# TEXT SHOWN
# # # # #

Alzheimer’s Association debuts dial-in support groups for caregivers


Staff report - galnews@aimmediamidwest.com



TOLEDO — Family members caring for their loved ones with dementia or Alzheimer’s disease now have new ways to gain support.

The Alzheimer’s Association Northwest Ohio Chapter has started a weekly dial-in support group specifically dedicated to caregivers. Telephone support groups provide emotional, educational and social support for caregivers through regularly scheduled meetings. Held via telephone to accommodate individuals who are unable to travel to a meeting site, these groups help participants develop coping methods and encourage them to maintain their personal, physical and emotional health.

“Support groups are a way for caregivers to not feel so alone, and provides an opportunity to learn from others who are also caring for someone with dementia,” according to Julia Pechlivanos, Executive Director of the Alzheimer’s Association in Northwest Ohio. “Whether you are a caregiver at home, or you have a loved one who you cannot visit right now, support groups can help you cope with the challenges of caregiving under our current circumstances.”

All support groups are led by trained facilitators with experience in dementia caregiving.

Groups are scheduled for:

  • Thursday April 9, 10 a.m

  • Tuesday April 14, 1 p.m.
  • Tuesday April 21, 1 p.m.

# # # # #

# INFORMATION
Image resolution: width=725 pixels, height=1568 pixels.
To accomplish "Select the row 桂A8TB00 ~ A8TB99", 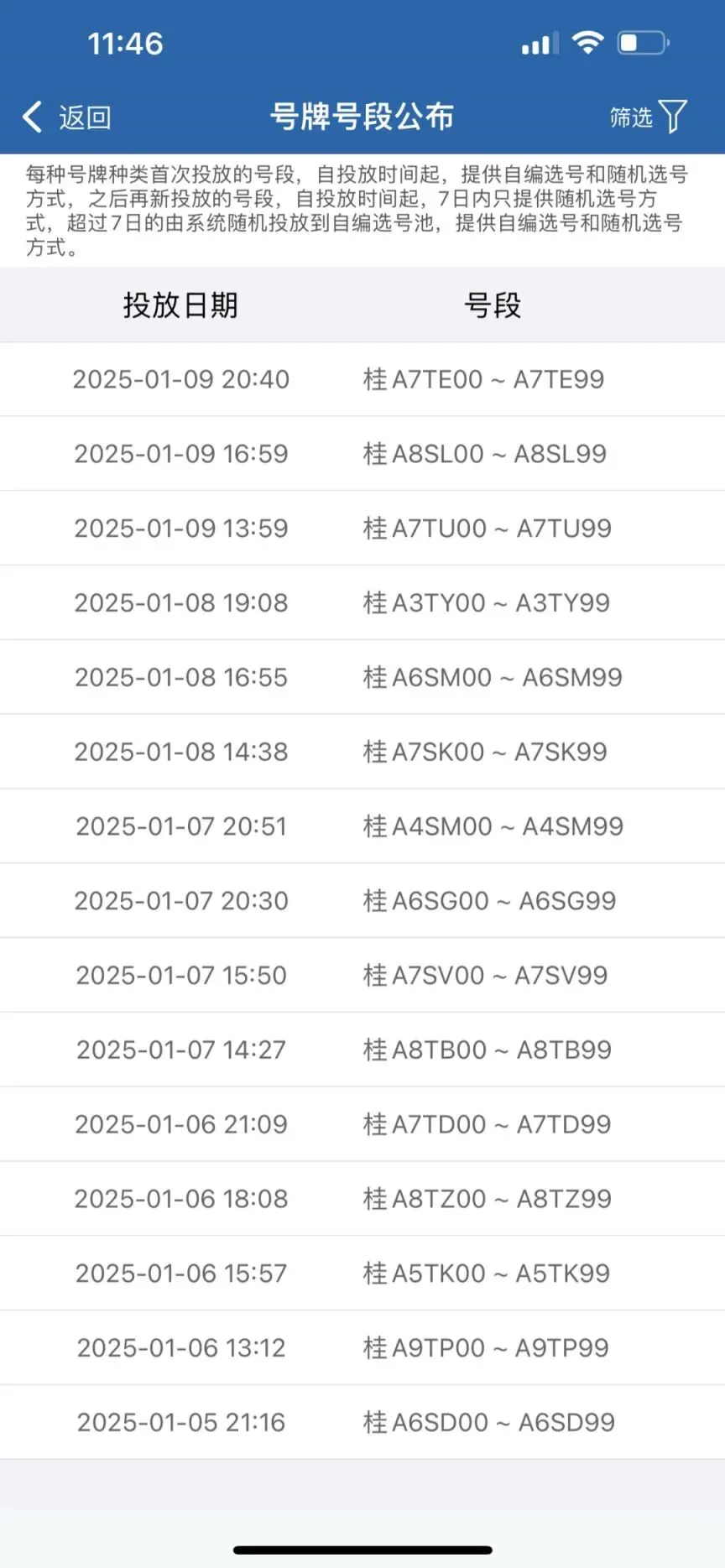I will (487, 1050).
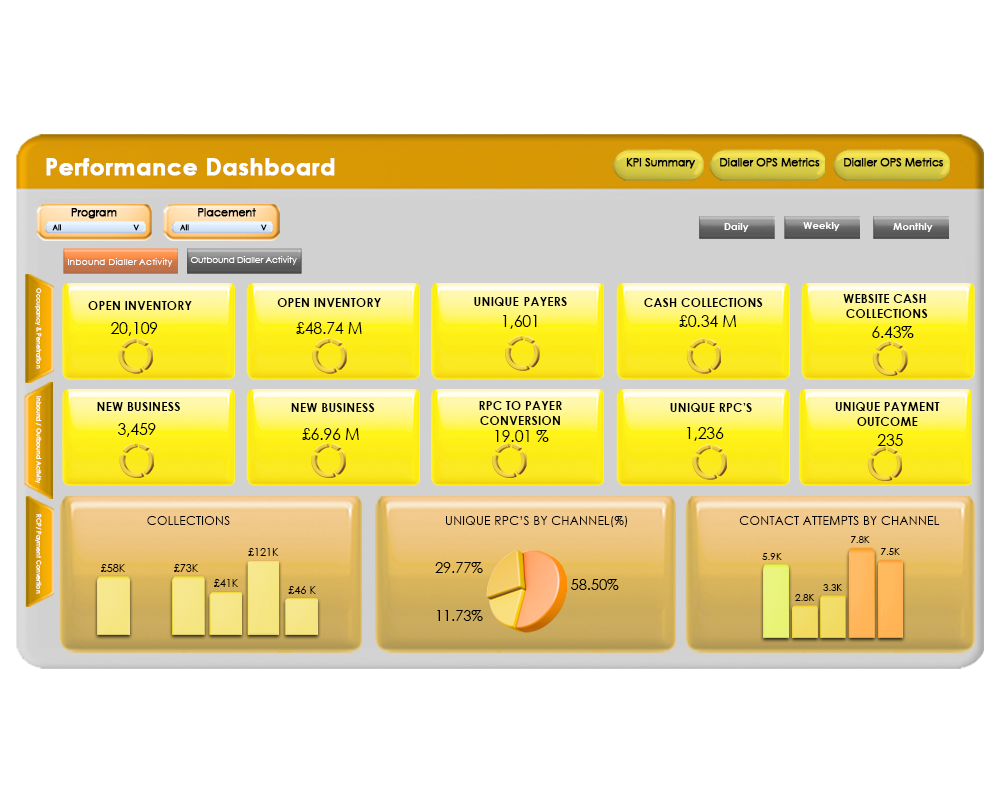Click the Daily period button
Viewport: 1000px width, 800px height.
[736, 227]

# # # # #

# PROBLEM TO SOLVE
Pick up the article on the Alzheimer’s Association dial-in caregiver support groups right after its last line and continue writing it.

# REPLY
  • Thursday April 30, 10 a.m.

Advance registration is required, and participation is limited. To register, individuals should call 1-800-272-3900. To learn about other Alzheimer’s Support Groups, go to: alz.org/nwohio.

The Alzheimer’s Association is the premier organization and advocate for families dealing with Alzheimer’s disease. The organization’s 24/7 helpline- which is 1-800-272-3900 – connects individuals to a live person. The Association supports families through support groups, education programs, referrals to community organizations, help with enrollment in clinical trials and information that can help people better understand the stages of the disease.

The Association also has social workers who can provide individualized education and planning, and an online community resource finder that can help people identify housing options, medical services or community services. For more information, go to alz.org/nwohio.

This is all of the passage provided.